3.3.2 Maximum eigenvalues normalization
Maximum eigenvalues normalization divides each non-zero weight by the overall maximum eigenvalue \(\lambda_{max}\). Each element of \(\boldsymbol{\mathbf{W}}\) is divided by the same scalar parameter, which preserves the relations.
\[ \frac{\boldsymbol{\mathbf{W}}}{\lambda_{max}} \]
Interpretation may become more complicated
Keeps proportions of connectivity strengths across units (relevant esp. for distance based \(\boldsymbol{\mathbf{W}}\))
We use eigenvalue normalization for the inverse distance neighbours. We use nb2listwdist()
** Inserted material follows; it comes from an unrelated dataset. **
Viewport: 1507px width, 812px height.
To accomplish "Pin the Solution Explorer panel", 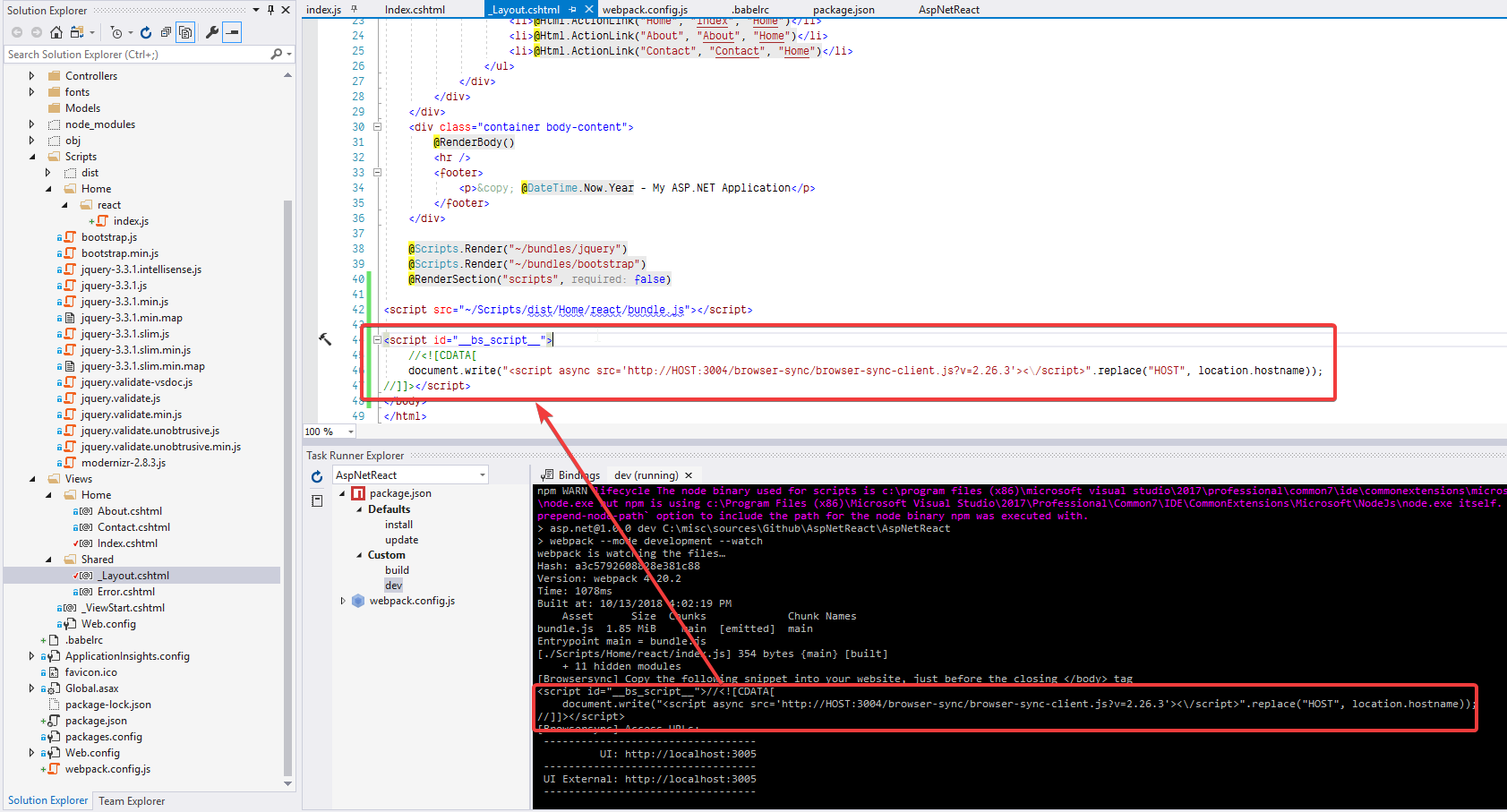I will tap(270, 10).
to create weight inverse distance based weights and normalize in one step.
coords <- st_geometry(st_centroid(msoa.spdf))
Warning: st_centroid assumes attributes are constant over
geometries
idw.lw <- nb2listwdist(dist_3.nb,
x = coords, # needed for idw
type = "idw", # inverse distance weighting
alpha = 1, # the decay parameter for distance weighting
style = "minmax") # for eigenvalue normalization
summary(idw.lw)
Characteristics of weights list object:
Neighbour list object:
Number of regions: 983
Number of nonzero links: 22086
Percentage nonzero weights: 2.285652
Average number of links: 22.46796
2 disjoint connected subgraphs
Link number distribution:
1 2 3 4 5 6 7 8 9 10 11 12 13 14 15 16 17 18 19 20 21 22
4 3 7 13 11 14 14 17 26 22 26 30 33 34 46 34 59 43 38 30 25 19
23 24 25 26 27 28 29 30 31 32 33 34 35 36 37 38 39 40 41 42 43 44
22 15 21 14 23 17 17 23 28 19 26 24 29 24 27 25 22 18 8 10 12 5
45 46 47
3 2 1
4 least connected regions:
158 160 463 959 with 1 link
1 most connected region:
545 with 47 links
Weights style: minmax
Weights constants summary:
n nn S0 S1 S2
minmax 983 966289 463.6269 23.92505 1117.636
Examples from above: See how this keeps the proportions in our example. Instead of transforming values to sum up to 1 in each row, we now have much smaller values for 4 and 5 then we have for the proximate units 1, 2, 3.
sub.lw <- nb2listwdist(knn.nb,
x = sub.coords, # needed for idw
type = "idw", # inverse distance weighting
alpha = 1, # the decay parameter for distance weighting
style = "minmax") # for eigenvalue normalization
W_sub <- listw2mat(sub.lw)
formatC(W_sub, format = "f", digits = 6)
[,1] [,2] [,3] [,4] [,5]
1 "0.000000" "0.245687" "0.429123" "0.000000" "0.000000"
2 "0.245687" "0.000000" "0.570877" "0.000000" "0.000000"
3 "0.429123" "0.570877" "0.000000" "0.000000" "0.000000"
4 "0.000000" "0.019663" "0.019047" "0.000000" "0.000000"
5 "0.029099" "0.000000" "0.029174" "0.000000" "0.000000"
3.4 Islands / missings
In practice, we often have a problem with islands. If we use contiguity based or distance based neighbour definitions, some units may end up with empty neighbours sets: they just do not touch any other unit and do not have a neighbour within a specific distance. This however creates a problem: what is the value in the neighbouring units?
The zero.policy
option in spdep
allows to proceed with empty neighbours sets. However, many further functions may run into problems and return errors. It often makes sense to either drop islands, to choose weights which always have neighbours (e.g. k nearest), or impute empty neighbours sets by using the nearest neighbours.